_Given exercise 1:_
Answer these questions using the Dell text:
(a) By how much did Dell's five-quarter pipeline for future AI deals grow from a year ago?
(b) What was Dell's consumer revenue in Q3, and by what percentage did it fall?
(c) By what percentage did Dell's earnings per share rise?
_Given exercise 2:_
According to the Dell text, why should investors expect fairly mundane growth from the CSG division? Answer in one to three sentences.

_Text block:_
↓↓↓
In the third quarter of fiscal year 2025 (ended Nov. 1), ISG saw revenue growth of $11.4 billion, up 34% from a year ago. That's strong growth for a well-established company like Dell and clearly shows how the company is benefiting from AI. However, the growth isn't set to slow down. Management noted in its conference call that its five-quarter pipeline for future AI deals grew 50% from a year ago. AI will be a massive factor in Dell's growth over the next few years, and it remains a key reason to invest in the stock.
CSG, on the other hand, is clearly a drawback.
In Q3, CSG revenue declined 1% year over year to $12.1 billion. Within that division, commercial revenue was up 3% to $10.1 billion while consumer revenue fell 18% to $2 billion. This clearly indicates that Dell is maintaining a solid grip on the business world while losing in the consumer market. This isn't the early 2000s, so there isn't likely to be a boom with businesses or consumers adding more laptops to their lives. As a result, investors should expect fairly mundane growth from this division.
Combined, Dell's revenue rose 10% from a year ago, with earnings per share (EPS) rising 16%. That's respectable growth, but it's fairly average to below average in the AI investing space. However, this could still be a solid investment at the right price tag.
Dell's growth isn't expected to be anything amazing
Dell had a strong 2024, rising more than 50%. That meant it outperformed some big tech stalwarts including Apple and Microsoft.
↑↑↑
_Listing:_
↓↓↓
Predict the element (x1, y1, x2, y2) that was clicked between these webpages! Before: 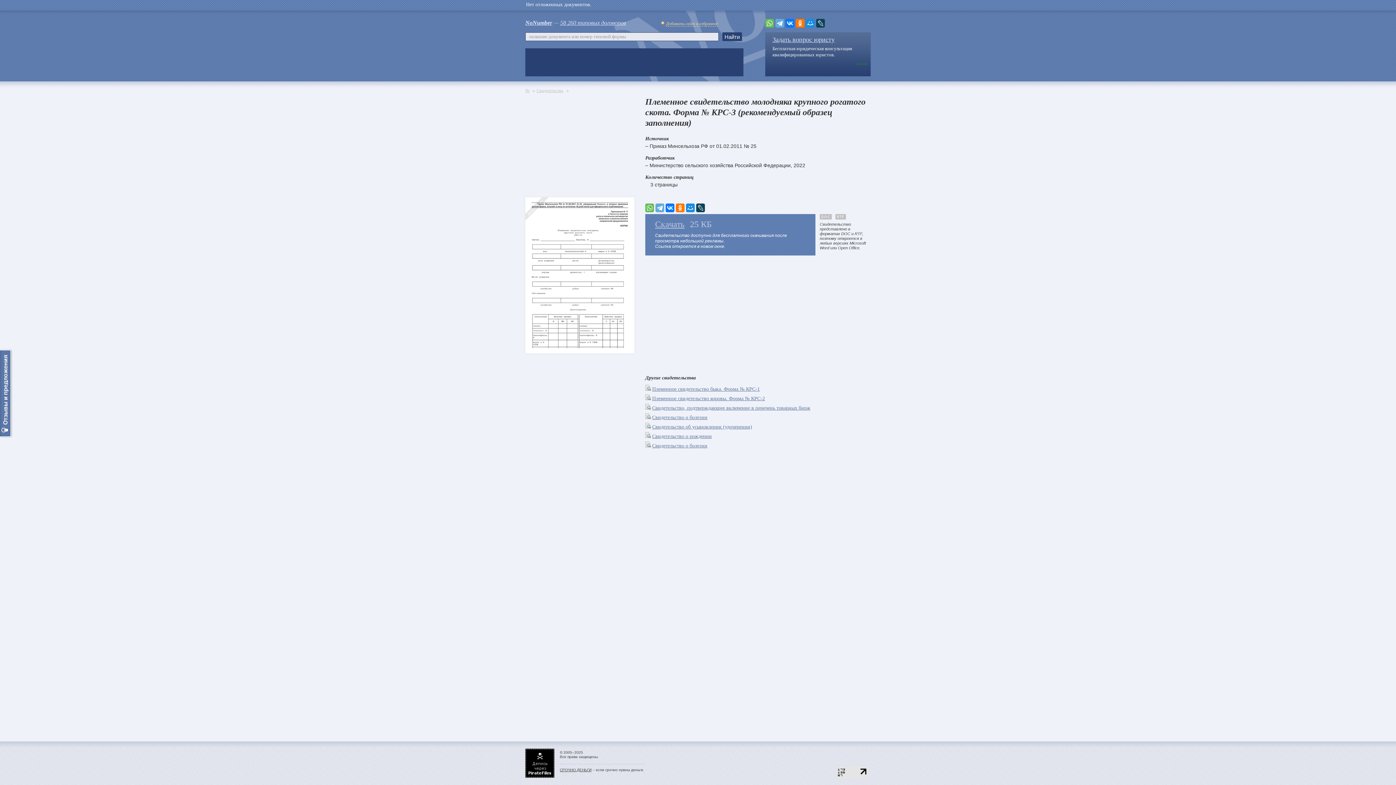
↑↑↑
↓↓↓
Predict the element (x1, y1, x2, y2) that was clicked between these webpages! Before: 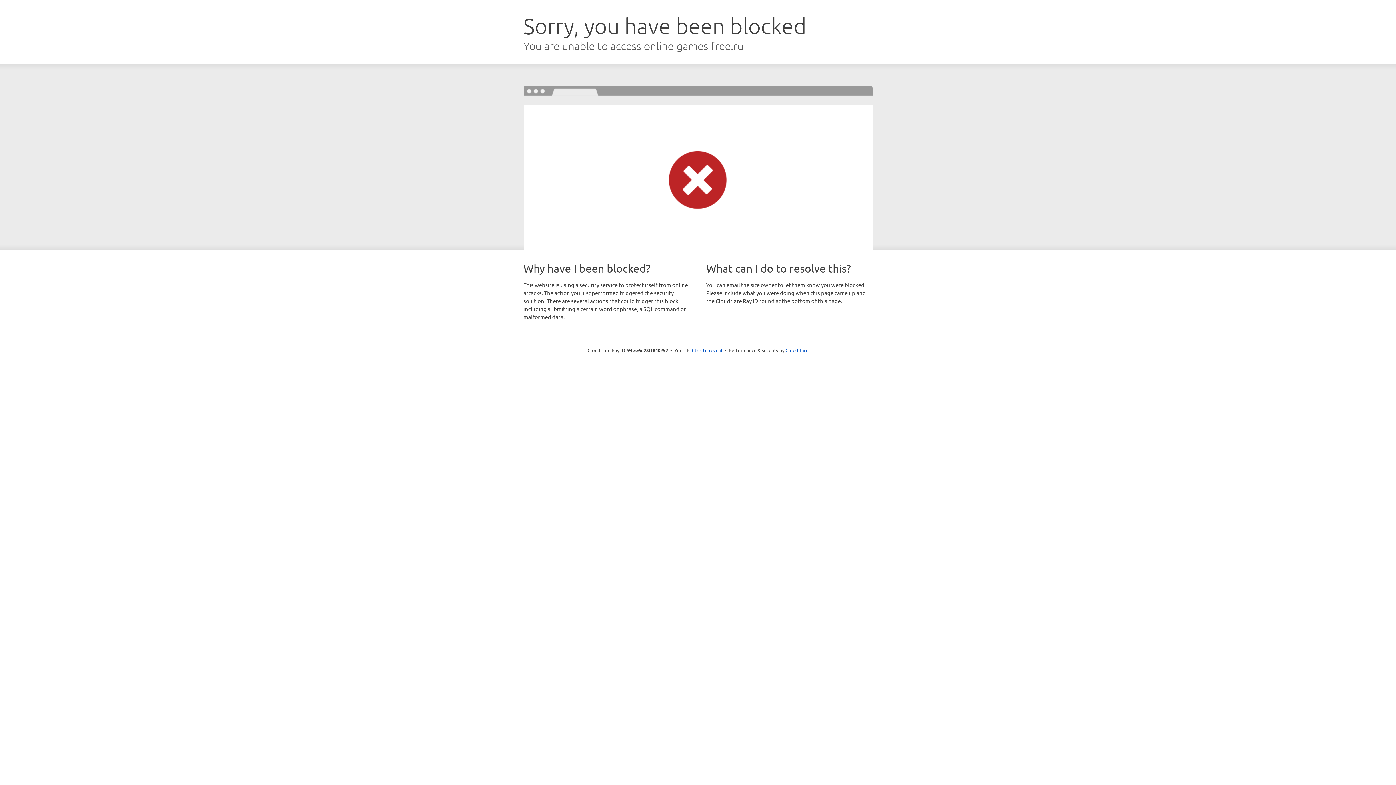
↑↑↑
_Expected output 1:_
(a) It grew 50%.
(b) Consumer revenue was $2 billion, down 18%.
(c) Earnings per share rose 16%.

_Expected output 2:_
It is no longer the early 2000s, so a boom in businesses or consumers adding more laptops to their lives is unlikely. For that reason, growth from the CSG division is expected to be fairly mundane.